The glossy black top cover features Gigabyte's name in the top left corner and in the opposite position, a chrome power button that glows blue when the system is active.
Most of the action is around back, including an HDMI output, Thunderbolt (DisplayPort), USB 3.0, Gigabit Ethernet and a power jack. There is also a Kensington lock slot to secure the system if, for instance, you're in an open office environment.
With support for HDMI and DisplayPort, the Brix can power two displays simultaneously, increasing its viability for productivity purposes. The HDMI port only supports a maximum resolution of 1920x1200 on our Dell 30" display, while DisplayPort runs at the native 2560x1600 resolution.
You'll find small air vents along the back and sides of the case, while four small rubber feet are screwed to the bottom panel, which can be removed to access the storage and memory areas.
Once inside, you'll spot an 802.11n Wi-Fi Mini PCIe module preinstalled. Above that is the mSATA slot and there are also two SO-DIMM DDR3 slots.

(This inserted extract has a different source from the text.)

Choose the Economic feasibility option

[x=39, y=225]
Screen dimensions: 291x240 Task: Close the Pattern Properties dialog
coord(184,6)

The other side of the PCB includes the CPU, chipset (Intel HM77) and battery, though you never need to see this side of the board. With the SSD and RAM in place, we reinstalled the baseplate and begun installing Windows, which requires an external USB optical drive along with a bootable OS disc or (preferably) a bootable USB thumb drive with a copy of Windows on it.